**WHAT YOU WILL DO**
All of the records listed below should be retyped exactly.

**EXERCISE INPUT**
"""

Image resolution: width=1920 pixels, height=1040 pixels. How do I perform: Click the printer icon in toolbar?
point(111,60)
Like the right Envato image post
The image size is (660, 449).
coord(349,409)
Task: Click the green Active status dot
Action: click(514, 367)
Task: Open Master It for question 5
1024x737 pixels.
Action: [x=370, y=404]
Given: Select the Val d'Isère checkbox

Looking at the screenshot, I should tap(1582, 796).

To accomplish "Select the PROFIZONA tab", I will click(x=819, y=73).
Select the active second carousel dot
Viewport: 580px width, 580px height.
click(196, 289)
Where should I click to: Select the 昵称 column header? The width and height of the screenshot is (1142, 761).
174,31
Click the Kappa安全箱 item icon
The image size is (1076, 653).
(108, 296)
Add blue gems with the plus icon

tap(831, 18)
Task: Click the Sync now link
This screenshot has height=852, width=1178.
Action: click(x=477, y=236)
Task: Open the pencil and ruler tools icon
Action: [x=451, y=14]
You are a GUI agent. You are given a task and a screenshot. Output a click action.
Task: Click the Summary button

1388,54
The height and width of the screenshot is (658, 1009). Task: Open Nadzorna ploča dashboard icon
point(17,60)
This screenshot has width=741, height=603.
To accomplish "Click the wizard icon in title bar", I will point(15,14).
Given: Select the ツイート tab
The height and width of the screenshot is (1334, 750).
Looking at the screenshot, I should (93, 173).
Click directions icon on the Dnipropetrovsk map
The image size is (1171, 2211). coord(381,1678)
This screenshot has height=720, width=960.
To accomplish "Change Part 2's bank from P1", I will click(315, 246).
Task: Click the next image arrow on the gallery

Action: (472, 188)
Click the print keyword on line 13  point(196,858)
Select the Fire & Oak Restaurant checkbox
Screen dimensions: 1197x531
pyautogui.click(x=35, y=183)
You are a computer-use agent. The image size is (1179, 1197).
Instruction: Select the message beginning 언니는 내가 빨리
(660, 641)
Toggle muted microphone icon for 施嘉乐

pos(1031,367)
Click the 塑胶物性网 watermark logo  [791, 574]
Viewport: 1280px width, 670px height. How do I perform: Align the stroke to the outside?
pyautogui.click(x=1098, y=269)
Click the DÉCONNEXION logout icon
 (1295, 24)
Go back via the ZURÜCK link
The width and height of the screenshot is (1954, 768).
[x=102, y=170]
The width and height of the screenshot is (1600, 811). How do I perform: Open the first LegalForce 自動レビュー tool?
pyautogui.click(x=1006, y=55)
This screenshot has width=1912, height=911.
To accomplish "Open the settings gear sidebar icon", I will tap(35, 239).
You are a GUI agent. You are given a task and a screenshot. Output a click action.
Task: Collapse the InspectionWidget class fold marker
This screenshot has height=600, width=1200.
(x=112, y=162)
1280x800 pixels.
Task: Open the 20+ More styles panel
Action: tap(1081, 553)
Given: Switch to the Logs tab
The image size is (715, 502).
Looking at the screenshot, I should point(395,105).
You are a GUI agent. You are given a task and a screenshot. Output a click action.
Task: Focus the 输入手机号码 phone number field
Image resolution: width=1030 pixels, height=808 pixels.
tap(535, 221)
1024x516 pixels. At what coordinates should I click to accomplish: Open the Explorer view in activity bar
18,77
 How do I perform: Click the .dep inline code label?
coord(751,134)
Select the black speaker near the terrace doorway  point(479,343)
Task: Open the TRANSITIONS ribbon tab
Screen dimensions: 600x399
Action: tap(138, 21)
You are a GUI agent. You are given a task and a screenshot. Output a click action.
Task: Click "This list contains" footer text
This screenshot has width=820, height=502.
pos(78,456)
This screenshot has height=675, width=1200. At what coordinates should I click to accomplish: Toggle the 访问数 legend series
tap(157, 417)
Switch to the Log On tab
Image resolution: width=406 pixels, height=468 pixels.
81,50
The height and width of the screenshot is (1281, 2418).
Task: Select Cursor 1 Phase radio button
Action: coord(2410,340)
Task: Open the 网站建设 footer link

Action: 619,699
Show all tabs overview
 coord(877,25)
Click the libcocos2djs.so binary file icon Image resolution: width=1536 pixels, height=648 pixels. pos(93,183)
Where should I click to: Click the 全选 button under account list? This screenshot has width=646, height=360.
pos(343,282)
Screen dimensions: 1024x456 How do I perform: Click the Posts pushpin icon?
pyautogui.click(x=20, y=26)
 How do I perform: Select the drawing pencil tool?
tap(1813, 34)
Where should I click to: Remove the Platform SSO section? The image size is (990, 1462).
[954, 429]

"""

**WORKED SOLUTION**
Image resolution: width=1920 pixels, height=1040 pixels. How do I perform: Click the printer icon in toolbar?
point(111,60)
Like the right Envato image post
The image size is (660, 449).
coord(349,409)
Task: Click the green Active status dot
Action: click(514, 367)
Task: Open Master It for question 5
1024x737 pixels.
Action: [x=370, y=404]
Given: Select the Val d'Isère checkbox

Looking at the screenshot, I should tap(1582, 796).

To accomplish "Select the PROFIZONA tab", I will click(x=819, y=73).
Select the active second carousel dot
Viewport: 580px width, 580px height.
click(196, 289)
Where should I click to: Select the 昵称 column header? The width and height of the screenshot is (1142, 761).
174,31
Click the Kappa安全箱 item icon
The image size is (1076, 653).
(108, 296)
Add blue gems with the plus icon

tap(831, 18)
Task: Click the Sync now link
This screenshot has height=852, width=1178.
Action: click(x=477, y=236)
Task: Open the pencil and ruler tools icon
Action: [x=451, y=14]
You are a GUI agent. You are given a task and a screenshot. Output a click action.
Task: Click the Summary button

1388,54
The height and width of the screenshot is (658, 1009). Task: Open Nadzorna ploča dashboard icon
point(17,60)
This screenshot has width=741, height=603.
To accomplish "Click the wizard icon in title bar", I will point(15,14).
Given: Select the ツイート tab
The height and width of the screenshot is (1334, 750).
Looking at the screenshot, I should (93, 173).
Click directions icon on the Dnipropetrovsk map
The image size is (1171, 2211). coord(381,1678)
This screenshot has height=720, width=960.
To accomplish "Change Part 2's bank from P1", I will click(315, 246).
Task: Click the next image arrow on the gallery

Action: (472, 188)
Click the print keyword on line 13  point(196,858)
Select the Fire & Oak Restaurant checkbox
Screen dimensions: 1197x531
pyautogui.click(x=35, y=183)
You are a computer-use agent. The image size is (1179, 1197).
Instruction: Select the message beginning 언니는 내가 빨리
(660, 641)
Toggle muted microphone icon for 施嘉乐

pos(1031,367)
Click the 塑胶物性网 watermark logo  [791, 574]
Viewport: 1280px width, 670px height. How do I perform: Align the stroke to the outside?
pyautogui.click(x=1098, y=269)
Click the DÉCONNEXION logout icon
 (1295, 24)
Go back via the ZURÜCK link
The width and height of the screenshot is (1954, 768).
[x=102, y=170]
The width and height of the screenshot is (1600, 811). How do I perform: Open the first LegalForce 自動レビュー tool?
pyautogui.click(x=1006, y=55)
This screenshot has width=1912, height=911.
To accomplish "Open the settings gear sidebar icon", I will tap(35, 239).
You are a GUI agent. You are given a task and a screenshot. Output a click action.
Task: Collapse the InspectionWidget class fold marker
This screenshot has height=600, width=1200.
(x=112, y=162)
1280x800 pixels.
Task: Open the 20+ More styles panel
Action: tap(1081, 553)
Given: Switch to the Logs tab
The image size is (715, 502).
Looking at the screenshot, I should point(395,105).
You are a GUI agent. You are given a task and a screenshot. Output a click action.
Task: Focus the 输入手机号码 phone number field
Image resolution: width=1030 pixels, height=808 pixels.
tap(535, 221)
1024x516 pixels. At what coordinates should I click to accomplish: Open the Explorer view in activity bar
18,77
 How do I perform: Click the .dep inline code label?
coord(751,134)
Select the black speaker near the terrace doorway  point(479,343)
Task: Open the TRANSITIONS ribbon tab
Screen dimensions: 600x399
Action: tap(138, 21)
You are a GUI agent. You are given a task and a screenshot. Output a click action.
Task: Click "This list contains" footer text
This screenshot has width=820, height=502.
pos(78,456)
This screenshot has height=675, width=1200. At what coordinates should I click to accomplish: Toggle the 访问数 legend series
tap(157, 417)
Switch to the Log On tab
Image resolution: width=406 pixels, height=468 pixels.
81,50
The height and width of the screenshot is (1281, 2418).
Task: Select Cursor 1 Phase radio button
Action: coord(2410,340)
Task: Open the 网站建设 footer link

Action: 619,699
Show all tabs overview
 coord(877,25)
Click the libcocos2djs.so binary file icon Image resolution: width=1536 pixels, height=648 pixels. pos(93,183)
Where should I click to: Click the 全选 button under account list? This screenshot has width=646, height=360.
pos(343,282)
Screen dimensions: 1024x456 How do I perform: Click the Posts pushpin icon?
pyautogui.click(x=20, y=26)
 How do I perform: Select the drawing pencil tool?
tap(1813, 34)
Where should I click to: Remove the Platform SSO section? The image size is (990, 1462).
[954, 429]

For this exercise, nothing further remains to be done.